Socialist economist Naomi Klein speaks truth to power once more in her recent book, This Changes Everything, Capitalism vs. The Climate. She is convinced that climate scientists are correct in their predictions that our current course of unbridled carbon pollution will threaten both the natural environment and the civilization built upon the favorable conditions of the past several thousand years. She proposes that the struggle against environmental destruction and the struggle against poverty are one in the same.

Klein attempts to mainstream the combination of these two concepts into the term “climate justice.” Two news reports in January 2015 lend this idea support. A NOAA/NASA analysis shows 2014 as the globally warmest year in recorded history. The charity Oxfam presented evidence at the World Economic Forum conference in Switzerland that 1% of the world’s population will come to control 50% of the world’s wealth in 2015. Wealth-producing carbon pollution wrecks the atmosphere and impoverishes people at the same time.

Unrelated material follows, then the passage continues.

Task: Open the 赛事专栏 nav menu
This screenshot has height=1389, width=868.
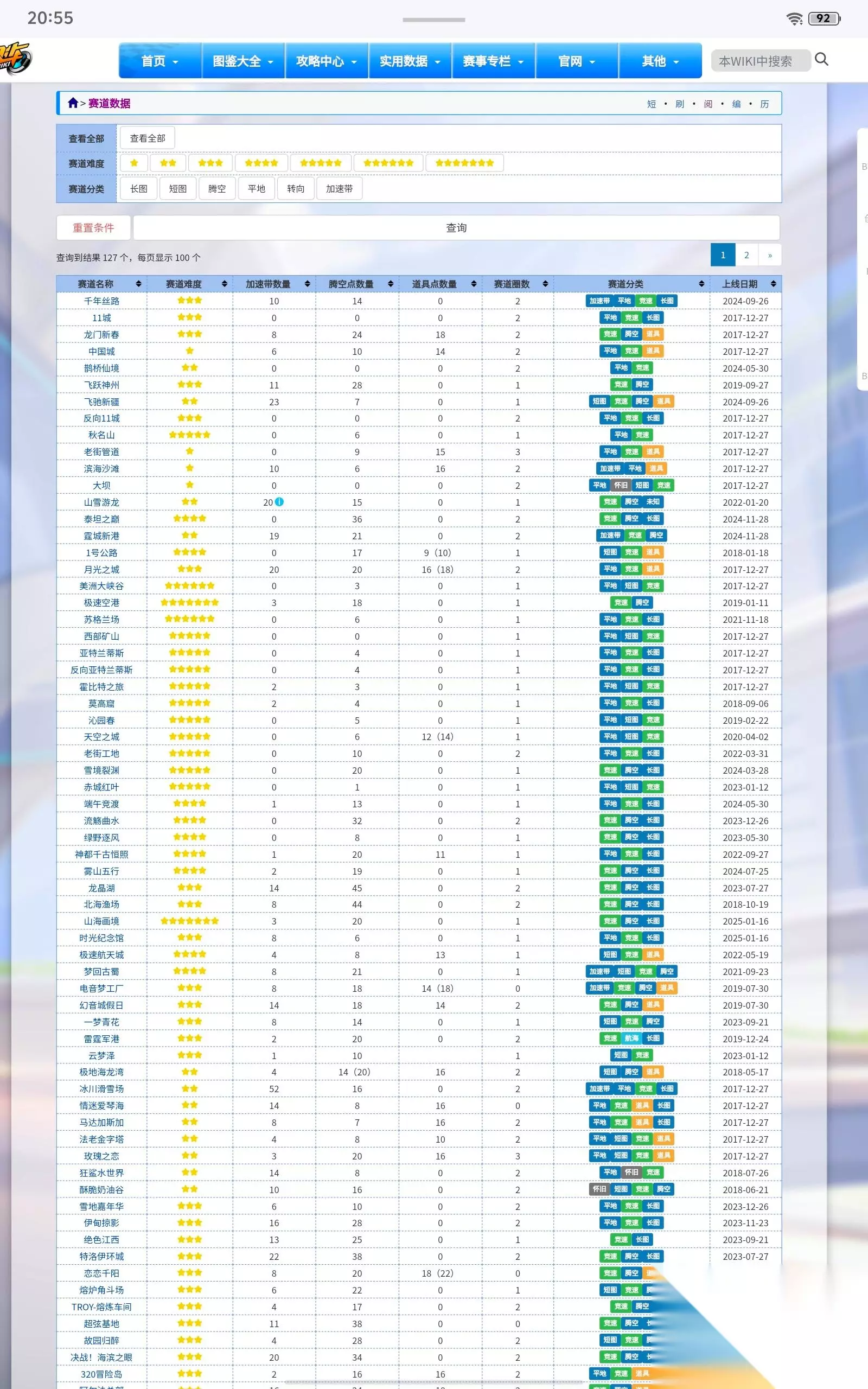Action: (493, 61)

Conservatives, a.k.a, free market capitalists, a.k.a. “neoliberals,” continue their concentration of wealth and the CO/2 level continues to rise. Neoliberals breathe the same air as the rest of us, so what are they missing? Klein speculates that the ideology of low tax, low regulation libertarianism has become so ingrained that the right wingers fundamentally cannot admit the truth of global climate change. To do so would challenge their identity.

Climate disruption cannot be addressed solely by individuals or even by entire countries. “Global warming” is already creating disasters everywhere and will only get worse. The response to this must be one of hyper-regulation and internationalism on a previously unknown scale. Which is to say that if Klein’s hypothesis is correct, then the neoliberals are not only wrong, but more than wrong. If global warming is true, then their entire belief system (and thus their personal and ideological identity) is demonstratively false. The destruction of America (and the world, for that matter) is preferable to admitting that their beliefs and lives are a sham.

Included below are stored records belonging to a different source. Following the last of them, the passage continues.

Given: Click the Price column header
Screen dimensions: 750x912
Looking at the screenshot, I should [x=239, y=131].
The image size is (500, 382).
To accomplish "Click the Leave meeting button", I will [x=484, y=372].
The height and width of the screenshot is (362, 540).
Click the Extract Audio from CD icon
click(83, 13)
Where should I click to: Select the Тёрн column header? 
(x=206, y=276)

Corporate interests putting profits about patriotism is nothing new, but the stakes are very high. What will happen to democratic government when climate disasters pile up in an overwhelming way?

Rather crazily, the renewable energy technology needed to significantly mitigate climate change already exists and putting that technology into place would create far more jobs than the ones produced the carbon industry now. Thus saving the environment plus economic opportunity for an ever great number of people equals social justice.

Arrayed against common sense is the well financed greed of the carbon industry. That wealth is used to buy media, politicians and elections. And where that isn’t enough, industry shills have infiltrated several once effective environmental organizations (The Nature Conservancy, et. al.) to effectively neutralize much of the threat those organizations might pose to our corporate overlords.

Klein’s well researched book thoroughly explores these and other issues, but I will skip to the Now What? question. Having exposed the fearsome forces arrayed against us who believe that saving nature and civilization is a higher value than continuing on a course of neo-fascism and corporate corruption, Klein proposes a surprising remedy. Her solution seems to reside in faith that “Blockadia,” small unit citizen action, has a chance of prevailing against greedy, destructive corporations. Yet at the very beginning of the book she makes the opposite argument that the small scale actions of recycling, driving less, etc. is of minor consequence compared to the scale of the environmental disasters facing us.

If her premise that we are facing certain destruction is correct, then her solution of grass roots citizen action, while admirable, doesn’t seem to rise to the level of the problem. She rightly accuses many of us, corporate-types and social activists alike, of not taking the problem of carbon pollution seriously enough, leading both billionaires and conservationists to propose easy solutions that ultimately won’t work. She suggests that many of us don’t have the courage of our convictions, and doubtless this is true.

But if admitting to the likelihood of an apocalyptic future is a first step in avoiding that future, then voting for a green candidate or boycotting a local mining operation just will not be enough. Klein’s well documented criticisms of our current economic and political system call not for wishy-washy actions (Occupy Wall Street, etc.) but for a thorough anti-corporate, anti-carbon revolution. She is an economist, not a political theorist, so maybe economic analysis goes only so far. She does warn, however, that the longer we wait to address the issues of social justice, the more draconian will be the remedies once we admit to having no choice but to change or die.